■ **PASSAGE TO READ**
# Company car - cost of BIK



## Tammy123 (21 Feb 2008)

Looking for some help in deciding whether to take a company car or a car allowance.  

The car allowance will be about 12k annually, or a car valued at this times the number of years I commit to keeping it for (ie 36k if I keep it 3 years).    I currently do less than 10k miles per year and pay tax at the top rate.

I'm trying to calculate what I would pay in BIK on a car of c. 36k, if the choice of car will make a difference under the new car tax rules, versus just taking the car allowance and buying (taxing, insuring and maintaining) a car myself (probably second hand). 

Thanks for any help.


----------



## aidan119 (21 Feb 2008)

I presume the 10k miles are all personal. If so then they are not relevant for the BIK calculation.
A car with list price of 36k car will add 9720 to your taxable income each year as follows:

36000
less 10% discount allowed by revenue
32400x30% = 9720 extra taxable income.

The car allowance will obviously add 12000 to your taxable income.

Tax differential then is (12000-9720=2280) x 47% = 1072 ( approx as depends on where your prsi cut-off point is)

Unlikely you can buy and run a car for this so the company car is best option.
Company car has substantial non-financial benefits as well. No worry about it being scraped in car park/stolen/repairs etc


----------

(Data items)
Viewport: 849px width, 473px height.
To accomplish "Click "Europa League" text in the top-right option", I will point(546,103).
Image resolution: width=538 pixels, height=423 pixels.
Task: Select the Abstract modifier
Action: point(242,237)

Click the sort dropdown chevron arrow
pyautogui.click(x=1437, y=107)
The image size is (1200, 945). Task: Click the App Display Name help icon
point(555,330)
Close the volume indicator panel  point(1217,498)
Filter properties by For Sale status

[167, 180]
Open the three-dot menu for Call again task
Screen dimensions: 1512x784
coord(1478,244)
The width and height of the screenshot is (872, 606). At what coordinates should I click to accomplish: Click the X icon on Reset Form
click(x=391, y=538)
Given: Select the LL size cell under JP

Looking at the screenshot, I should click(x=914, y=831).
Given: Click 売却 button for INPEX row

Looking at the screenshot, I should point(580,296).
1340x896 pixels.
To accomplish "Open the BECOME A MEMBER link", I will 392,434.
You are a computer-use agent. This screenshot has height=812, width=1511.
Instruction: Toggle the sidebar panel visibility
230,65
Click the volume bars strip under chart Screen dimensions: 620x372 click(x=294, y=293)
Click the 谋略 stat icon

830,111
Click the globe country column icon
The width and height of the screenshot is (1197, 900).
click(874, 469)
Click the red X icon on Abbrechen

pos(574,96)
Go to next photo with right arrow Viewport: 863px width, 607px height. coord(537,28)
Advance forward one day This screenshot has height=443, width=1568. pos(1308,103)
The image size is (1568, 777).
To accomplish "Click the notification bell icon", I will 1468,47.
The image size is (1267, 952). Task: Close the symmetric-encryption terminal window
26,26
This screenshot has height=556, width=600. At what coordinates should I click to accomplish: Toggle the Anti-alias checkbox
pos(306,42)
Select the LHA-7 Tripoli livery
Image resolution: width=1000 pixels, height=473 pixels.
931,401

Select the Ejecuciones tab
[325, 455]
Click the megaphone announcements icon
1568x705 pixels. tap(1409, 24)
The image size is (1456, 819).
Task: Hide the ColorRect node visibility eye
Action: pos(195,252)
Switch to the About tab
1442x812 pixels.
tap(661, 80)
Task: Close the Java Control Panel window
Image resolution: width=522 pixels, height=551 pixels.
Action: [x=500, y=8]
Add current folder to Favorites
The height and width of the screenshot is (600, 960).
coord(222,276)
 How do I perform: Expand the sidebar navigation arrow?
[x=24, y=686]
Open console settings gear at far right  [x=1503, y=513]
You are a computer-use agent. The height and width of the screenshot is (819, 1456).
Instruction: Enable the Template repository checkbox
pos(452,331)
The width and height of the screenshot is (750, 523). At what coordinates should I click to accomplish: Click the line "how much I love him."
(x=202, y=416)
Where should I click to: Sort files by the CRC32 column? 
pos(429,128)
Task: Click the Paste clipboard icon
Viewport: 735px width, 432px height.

■ **PROBLEMS TO WORK ON**
a – Answer these questions using the company car thread:
(i) How many miles per year does Tammy123 currently drive?
(ii) What percentage discount allowed by revenue is subtracted from the list price in the BIK calculation?
(iii) What tax rate is applied to the difference when working out the tax differential?
b – For each statement, say whether it agrees with the company car thread, and quote the words that decide it.
(i) The car allowance on offer would be about 12k a year.
(ii) aidan119 says the personal miles matter for the BIK calculation.
(iii) aidan119 concludes that the car allowance is the better choice.
c – Reproduce word for word everything in the company car thread from "The car allowance will be" down to "aidan119 (21 Feb 2008)".

■ **ANSWERS FOR THE EXERCISE**
a –
(i) Less than 10k miles per year.
(ii) 10%.
(iii) 47%.

b –
(i) Yes: "The car allowance will be about 12k annually"
(ii) No: "If so then they are not relevant for the BIK calculation."
(iii) No: "Unlikely you can buy and run a car for this so the company car is best option."

c –
The car allowance will be about 12k annually, or a car valued at this times the number of years I commit to keeping it for (ie 36k if I keep it 3 years).    I currently do less than 10k miles per year and pay tax at the top rate.

I'm trying to calculate what I would pay in BIK on a car of c. 36k, if the choice of car will make a difference under the new car tax rules, versus just taking the car allowance and buying (taxing, insuring and maintaining) a car myself (probably second hand). 

Thanks for any help.


----------



## aidan119 (21 Feb 2008)